The initiative will also engage in strategic collaborations with Rice’s Baker Institute for Public Policy and its fellow in science and technology policy Kirstin Matthews and the Meadows Mental Health Policy Institute and its executive director Dr. Quianta Moore to translate research into public engagement and policy impact.

CHHAIN’s work will unfold across three core activities.

  1. Defining trustworthy AI through patient voices  
  2. Translating humanities insights into clinical AI settings
  3. Public engagement and policy translation

This initiative builds on a strong foundation of collaboration between Baylor and Rice, including pilot funding from the Margaret M. and Albert B. Alkek Department of Medicine at Baylor and a grant from Rice's Provost's TMC Collaborator Fund. These early investments critically shaped CHHAIN’s research mission, demonstrating the power of cross-institutional support for catalyzing transformative research at the intersection of medicine, technology and ethics.

“CHHAIN represents a bold new model for integrating the humanities into health innovation,” said Ostherr. “It will create a collaborative space where humanities scholars, patients, developers and clinicians can come together to explore the human dimensions of health AI—trust, narrative, and lived experience. These are essential perspectives that are too often missing from technology development, and CHHAIN is designed to change that."

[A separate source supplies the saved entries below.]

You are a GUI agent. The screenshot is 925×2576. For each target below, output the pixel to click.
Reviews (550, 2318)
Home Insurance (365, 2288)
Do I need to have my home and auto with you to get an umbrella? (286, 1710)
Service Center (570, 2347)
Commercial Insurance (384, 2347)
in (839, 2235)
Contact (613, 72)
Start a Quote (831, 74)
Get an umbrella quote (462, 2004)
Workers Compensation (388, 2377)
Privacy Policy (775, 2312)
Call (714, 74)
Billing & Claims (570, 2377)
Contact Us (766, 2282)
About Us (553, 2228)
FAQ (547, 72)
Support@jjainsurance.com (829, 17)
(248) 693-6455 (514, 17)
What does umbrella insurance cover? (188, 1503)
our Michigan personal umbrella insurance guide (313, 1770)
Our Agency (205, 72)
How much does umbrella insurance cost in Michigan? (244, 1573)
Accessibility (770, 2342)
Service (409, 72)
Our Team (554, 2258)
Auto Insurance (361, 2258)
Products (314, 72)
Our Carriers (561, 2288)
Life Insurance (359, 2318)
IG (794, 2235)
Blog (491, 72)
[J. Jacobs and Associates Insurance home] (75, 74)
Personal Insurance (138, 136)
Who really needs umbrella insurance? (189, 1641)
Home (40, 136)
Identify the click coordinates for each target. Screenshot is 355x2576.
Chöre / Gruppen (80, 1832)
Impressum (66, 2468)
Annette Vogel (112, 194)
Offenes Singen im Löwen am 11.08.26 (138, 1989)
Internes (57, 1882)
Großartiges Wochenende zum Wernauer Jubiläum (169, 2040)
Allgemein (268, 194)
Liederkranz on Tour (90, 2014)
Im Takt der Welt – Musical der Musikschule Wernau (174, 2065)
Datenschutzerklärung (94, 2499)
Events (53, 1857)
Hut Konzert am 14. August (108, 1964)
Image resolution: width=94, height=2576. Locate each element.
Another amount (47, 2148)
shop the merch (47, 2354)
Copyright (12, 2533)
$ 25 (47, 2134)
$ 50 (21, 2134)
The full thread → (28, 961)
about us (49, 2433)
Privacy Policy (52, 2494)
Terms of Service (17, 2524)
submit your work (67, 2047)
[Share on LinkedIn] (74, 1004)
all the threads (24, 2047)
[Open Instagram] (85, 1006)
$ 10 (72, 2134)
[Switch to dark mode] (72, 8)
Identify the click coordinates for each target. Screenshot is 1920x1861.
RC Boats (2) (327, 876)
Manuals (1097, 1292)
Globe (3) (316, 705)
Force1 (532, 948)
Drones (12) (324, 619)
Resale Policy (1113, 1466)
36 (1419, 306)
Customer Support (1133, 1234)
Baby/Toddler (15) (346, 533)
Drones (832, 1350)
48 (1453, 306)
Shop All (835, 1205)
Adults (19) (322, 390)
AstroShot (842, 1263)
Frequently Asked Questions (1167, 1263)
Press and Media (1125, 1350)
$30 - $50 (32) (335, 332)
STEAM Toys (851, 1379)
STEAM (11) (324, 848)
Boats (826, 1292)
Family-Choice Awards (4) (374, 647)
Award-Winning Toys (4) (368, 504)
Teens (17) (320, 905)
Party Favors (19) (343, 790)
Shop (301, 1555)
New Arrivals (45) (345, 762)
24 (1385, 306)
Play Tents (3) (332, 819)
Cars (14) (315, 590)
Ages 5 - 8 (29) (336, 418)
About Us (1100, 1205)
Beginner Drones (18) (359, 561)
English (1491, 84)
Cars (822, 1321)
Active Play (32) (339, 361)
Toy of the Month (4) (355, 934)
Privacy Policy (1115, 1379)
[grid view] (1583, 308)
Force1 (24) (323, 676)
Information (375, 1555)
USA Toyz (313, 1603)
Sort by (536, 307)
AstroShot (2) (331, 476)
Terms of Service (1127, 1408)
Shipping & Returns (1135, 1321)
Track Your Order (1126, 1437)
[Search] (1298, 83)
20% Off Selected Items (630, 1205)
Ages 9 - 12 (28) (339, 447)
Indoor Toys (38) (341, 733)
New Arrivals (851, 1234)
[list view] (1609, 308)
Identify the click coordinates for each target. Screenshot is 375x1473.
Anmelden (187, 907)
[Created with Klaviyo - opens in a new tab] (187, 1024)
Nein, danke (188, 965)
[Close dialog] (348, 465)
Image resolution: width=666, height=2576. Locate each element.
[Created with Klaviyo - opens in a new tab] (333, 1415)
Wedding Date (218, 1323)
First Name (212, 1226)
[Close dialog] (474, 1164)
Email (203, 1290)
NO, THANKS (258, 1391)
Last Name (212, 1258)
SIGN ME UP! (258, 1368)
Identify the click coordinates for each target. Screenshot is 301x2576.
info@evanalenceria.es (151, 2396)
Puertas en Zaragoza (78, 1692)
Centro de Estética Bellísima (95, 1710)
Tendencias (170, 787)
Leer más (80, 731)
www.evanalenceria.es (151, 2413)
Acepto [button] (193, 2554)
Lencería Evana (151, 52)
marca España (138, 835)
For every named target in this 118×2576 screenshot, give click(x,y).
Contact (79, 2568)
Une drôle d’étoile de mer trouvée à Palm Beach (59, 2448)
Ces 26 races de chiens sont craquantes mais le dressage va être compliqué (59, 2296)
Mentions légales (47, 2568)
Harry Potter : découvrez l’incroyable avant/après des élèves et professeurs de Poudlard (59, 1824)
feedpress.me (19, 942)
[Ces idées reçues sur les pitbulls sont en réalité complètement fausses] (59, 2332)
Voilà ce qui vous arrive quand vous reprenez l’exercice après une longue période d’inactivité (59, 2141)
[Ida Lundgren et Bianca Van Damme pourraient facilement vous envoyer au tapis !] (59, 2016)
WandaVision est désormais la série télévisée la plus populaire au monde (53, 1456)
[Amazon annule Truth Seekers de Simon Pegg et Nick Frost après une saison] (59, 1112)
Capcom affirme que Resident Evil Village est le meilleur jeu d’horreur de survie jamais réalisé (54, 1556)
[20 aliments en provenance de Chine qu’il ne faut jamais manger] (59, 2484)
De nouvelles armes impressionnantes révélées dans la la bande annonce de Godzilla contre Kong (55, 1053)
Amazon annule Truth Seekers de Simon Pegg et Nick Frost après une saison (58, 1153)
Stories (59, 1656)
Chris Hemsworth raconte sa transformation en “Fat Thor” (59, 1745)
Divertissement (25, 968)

CHHAIN’s long-term vision is to establish a national model for integrating the humanities into the design and implementation of health AI. By advancing cutting-edge humanities research, translating insights into clinical and policy settings, and engaging the public through education and outreach, CHHAIN aims to ensure that future health technologies are not only innovative, but also ethical, inclusive and responsive to the real needs of patients. This initiative lays the foundation for a sustained, cross-sector effort to build AI systems that earn public trust and improve health outcomes for all communities.